Lunchboxes made easy with leftovers
Turn tonight’s leftovers into tomorrow’s healthy - and appetising - school lunch with these clever ideas.
Preparing healthy lunches for your kids is no easy feat – especially when you’re trying to coordinate breakfast, uniforms and gear for the day’s activities, as well as get yourself ready. Rather than trying to make something from scratch in the midst of the morning frenzy, why not get creative with dinner leftovers, and prep school lunchboxes the night before?

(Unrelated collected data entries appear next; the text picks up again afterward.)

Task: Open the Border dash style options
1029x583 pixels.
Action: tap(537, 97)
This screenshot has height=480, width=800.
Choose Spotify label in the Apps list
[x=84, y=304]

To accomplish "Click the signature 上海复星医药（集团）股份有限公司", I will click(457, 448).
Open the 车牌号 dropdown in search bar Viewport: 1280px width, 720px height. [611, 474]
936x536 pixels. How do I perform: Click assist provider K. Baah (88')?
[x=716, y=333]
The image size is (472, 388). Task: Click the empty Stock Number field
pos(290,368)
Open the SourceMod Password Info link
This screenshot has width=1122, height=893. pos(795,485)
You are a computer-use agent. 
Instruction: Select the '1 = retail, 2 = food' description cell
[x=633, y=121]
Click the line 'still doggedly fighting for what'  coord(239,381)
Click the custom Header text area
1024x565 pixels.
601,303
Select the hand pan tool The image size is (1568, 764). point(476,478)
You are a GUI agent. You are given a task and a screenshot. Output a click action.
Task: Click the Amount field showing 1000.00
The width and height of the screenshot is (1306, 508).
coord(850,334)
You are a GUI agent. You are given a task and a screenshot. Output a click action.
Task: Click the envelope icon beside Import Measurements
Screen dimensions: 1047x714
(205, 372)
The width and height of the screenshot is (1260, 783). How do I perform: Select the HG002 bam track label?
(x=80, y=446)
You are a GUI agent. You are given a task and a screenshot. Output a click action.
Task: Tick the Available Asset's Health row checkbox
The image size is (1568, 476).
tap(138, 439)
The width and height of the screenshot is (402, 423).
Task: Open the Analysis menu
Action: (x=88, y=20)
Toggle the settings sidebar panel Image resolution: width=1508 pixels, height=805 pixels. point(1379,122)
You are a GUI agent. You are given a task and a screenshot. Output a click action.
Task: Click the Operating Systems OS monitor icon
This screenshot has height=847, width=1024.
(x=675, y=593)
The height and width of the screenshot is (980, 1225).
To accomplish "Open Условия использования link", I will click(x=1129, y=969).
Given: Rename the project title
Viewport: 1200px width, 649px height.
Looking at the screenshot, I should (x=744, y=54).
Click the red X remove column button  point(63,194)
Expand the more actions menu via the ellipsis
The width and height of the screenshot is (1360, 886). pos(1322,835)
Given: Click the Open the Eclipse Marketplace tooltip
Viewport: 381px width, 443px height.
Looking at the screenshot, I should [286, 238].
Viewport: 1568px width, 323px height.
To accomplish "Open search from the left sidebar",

“By using leftovers, you’re not throwing food out unnecessarily,” says Kate Di Prima, accredited practising dietitian and spokesperson for the Dietitians Association of Australia. “Plus if kids enjoyed it the night before, they’ll be more inclined to eat it for lunch because it’s a familiar taste, smell and texture, presented in a different format.”
Some “reimagined” dinner leftovers may also be more nourishing than typical lunchbox offerings like the trusty Vegemite or cheese sandwich. “The problem with [packing simple sandwiches for children] is you’re then stuck with trying to get their five serves of vegetables into the one meal at night - whereas if you use last night’s leftovers, you’re staggering it per meal,” says Di Prima. Here are five ways to repurpose dinner as a lunchbox filler.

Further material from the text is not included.